API Snapshots: Java Core, Memory, Pig, Hive,

Designed for Large-scale Computing Systems

Easy Integration with Minimal Dependencies

  • Java Core
    • The Java core library (including Memory) has no dependencies outside of the Java JVM at runtime allowing simple integration into virtually any Java based system environment.
    • All of the Java components are Maven Deployable and registered with The Central Repository
  • C++ Core
    • The C++ core is written as all header files allowing easy integration into a wide range of operating system environments.
  • Python
    • The C++ Core is extended using the python binding library pybind11 enabling high performance operation from Python.

Cross Language Binary Compatibility

  • Sketches serialized from C++ or Python can be interpreted by compatible Java sketches and visa versa.

Speed

  • These single-pass, “one-touch” algorithms are fast (see example) to enable real-time processing capability.

  • Sketches can be represented in an updatable or compact form.
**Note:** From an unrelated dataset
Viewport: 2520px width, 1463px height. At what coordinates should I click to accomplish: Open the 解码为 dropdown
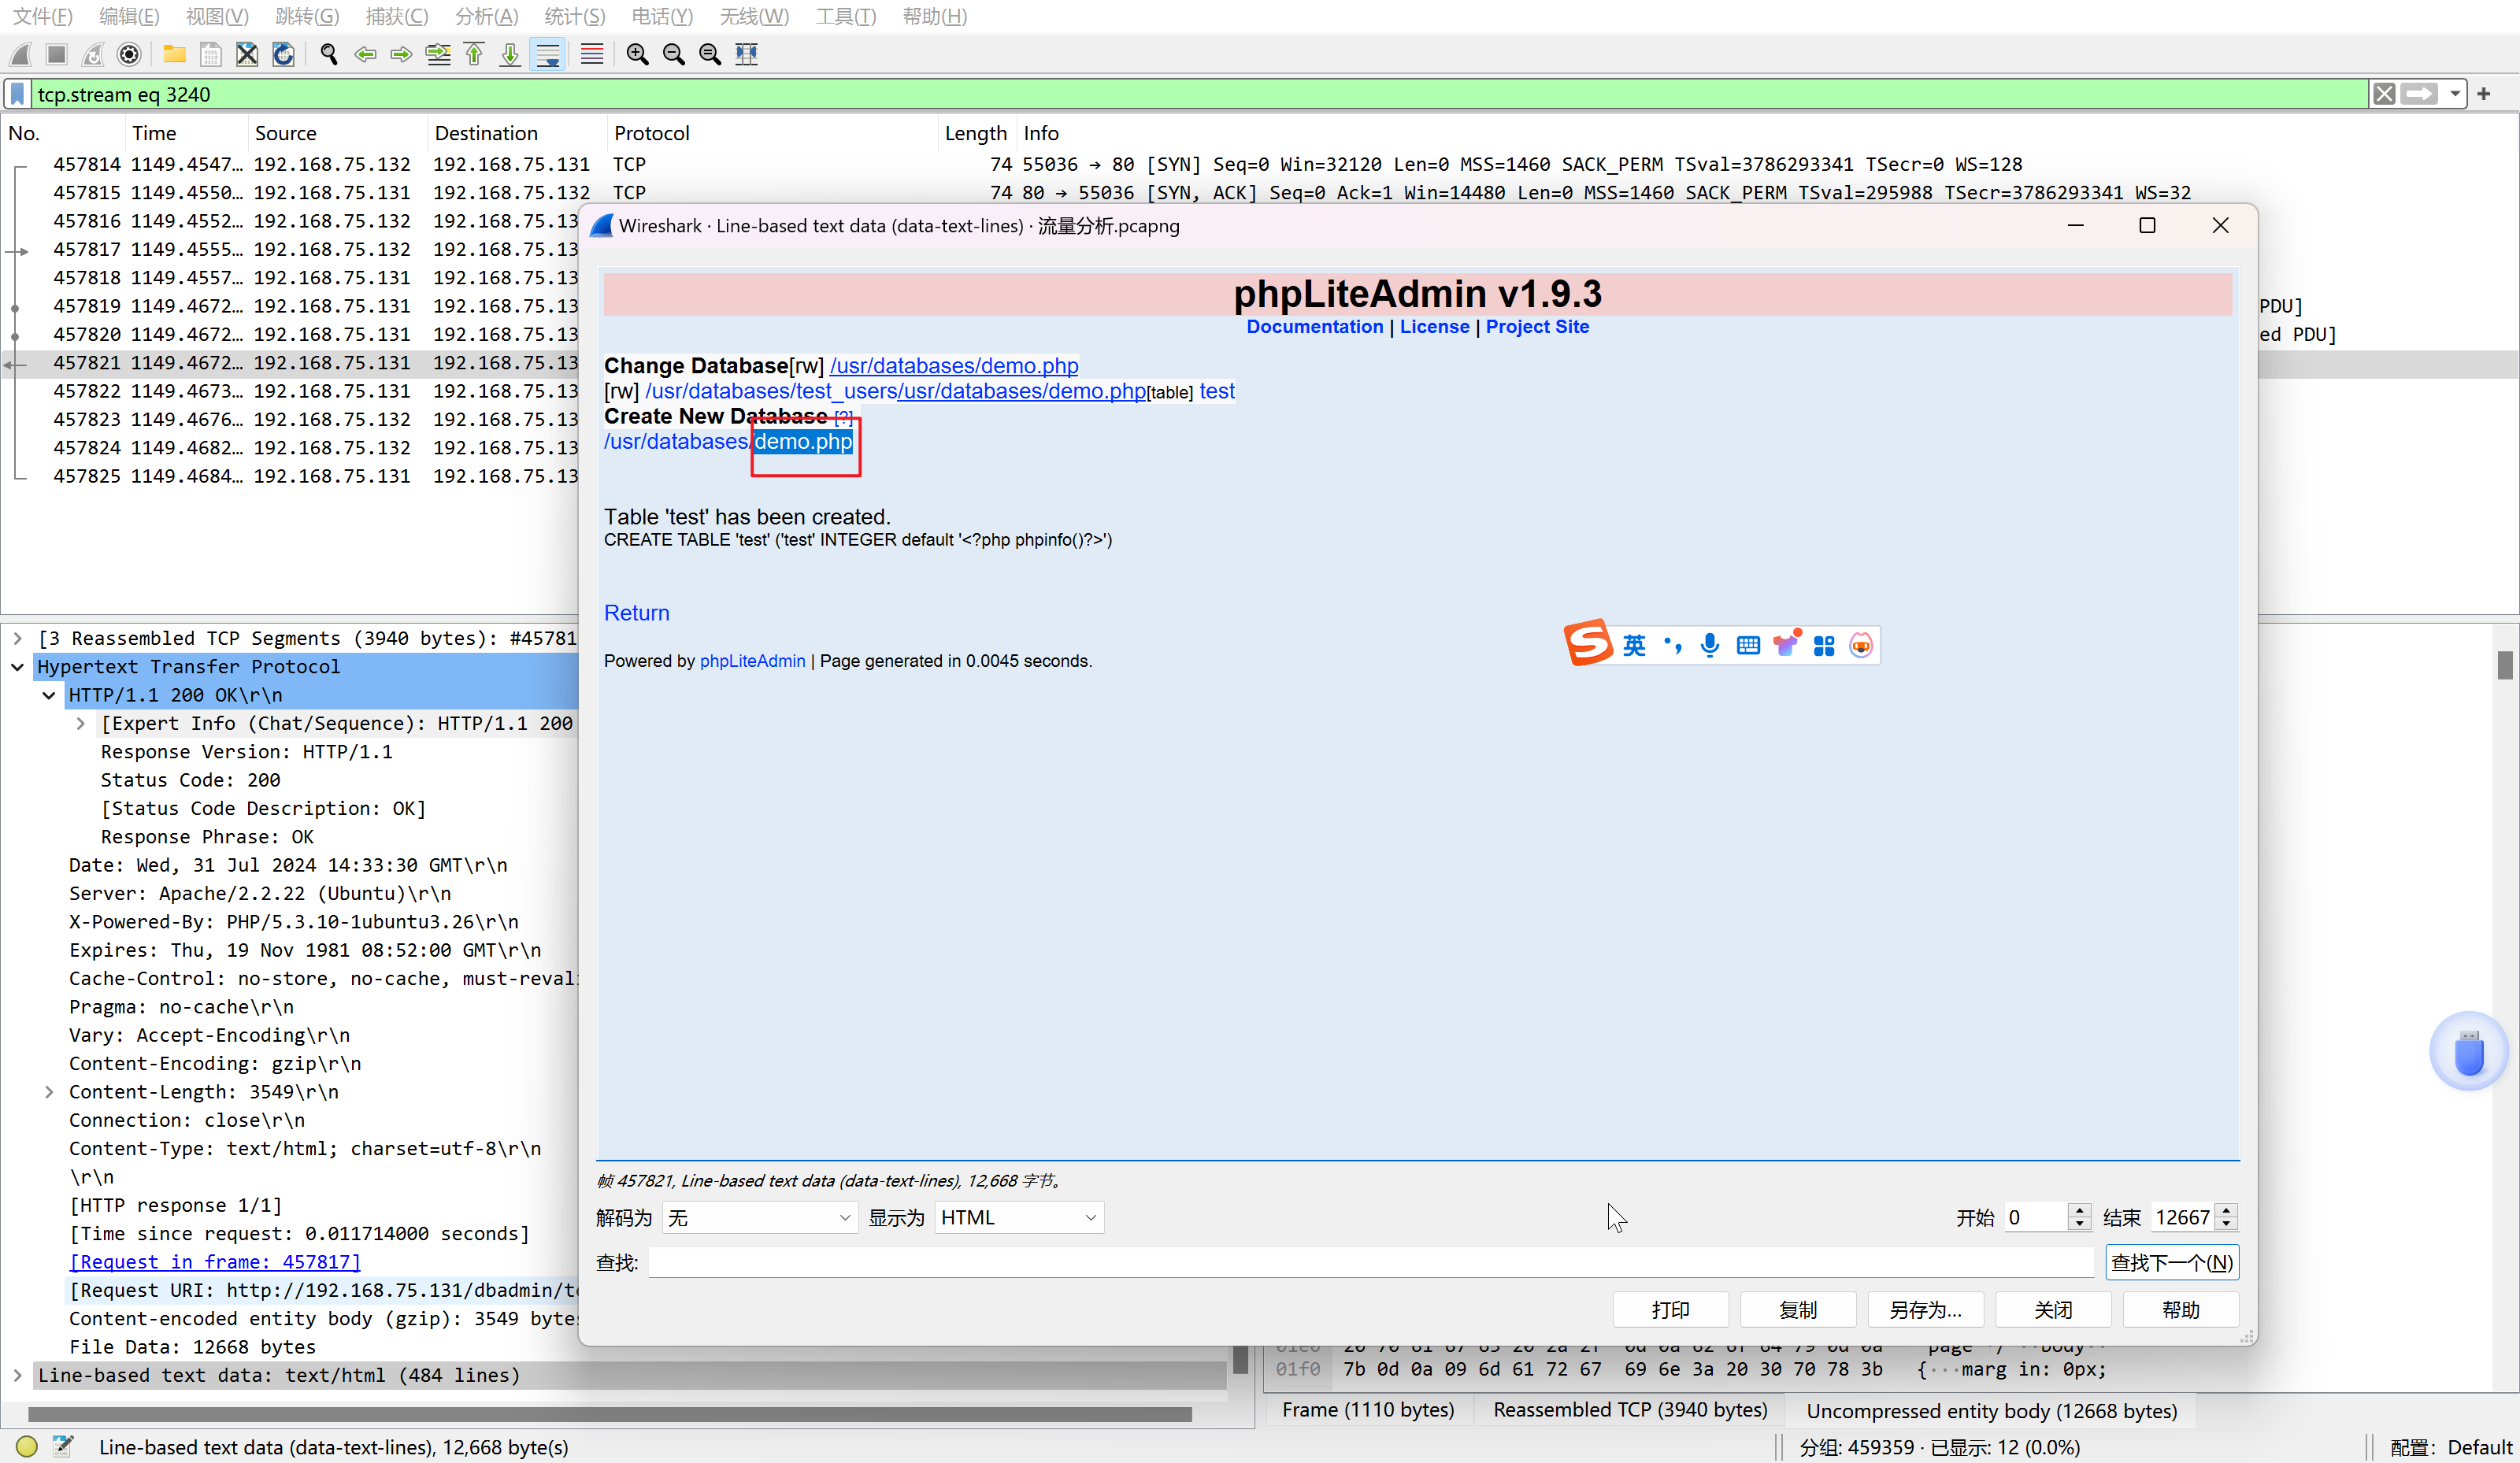[760, 1217]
The compact form is smaller, immutable and faster to merge.

  • Some of the Java sketches have been designed to be instantiated and operated off-heap, whicn eliminates costly serialization and deserialization.

  • The sketch data structures are “additive” and embarrassingly parallelizable. Sketches can be merged without losing accuracy.

Systems Integrations

Specific Sketch Features for Large Data

  • Hash Seed Handling. Additional protection for managing hash seeds which is particularly important when processing sensitive user identifiers. Available with Theta Sketches.

  • Pre-Sampling. Built-in up-front sampling for cases where additional contol is required to limit overall memory consumption when dealing with millions of sketches. Available with Theta Sketches.

  • Memory Package. Large query systems often require their own heaps outside the JVM in order to better manage garbage collection latencies. The Java sketches utilize this powerful package.

  • Built-in Upper-Bound and Lower-Bound estimators. You are never in the dark about how good of an estimate the sketch is providing. All the sketches are able to estimate the upper and lower bounds of the estimate given a confidence level.

  • User configurable trade-offs of accuracy vs. storage space as well as other performance tuning options.

  • Small Footprint Per Sketch. The operating and storage footprint for both row and column oriented storage are minimized with compact binary representations, which are much smaller than the raw input stream and with a well defined upper bound of size.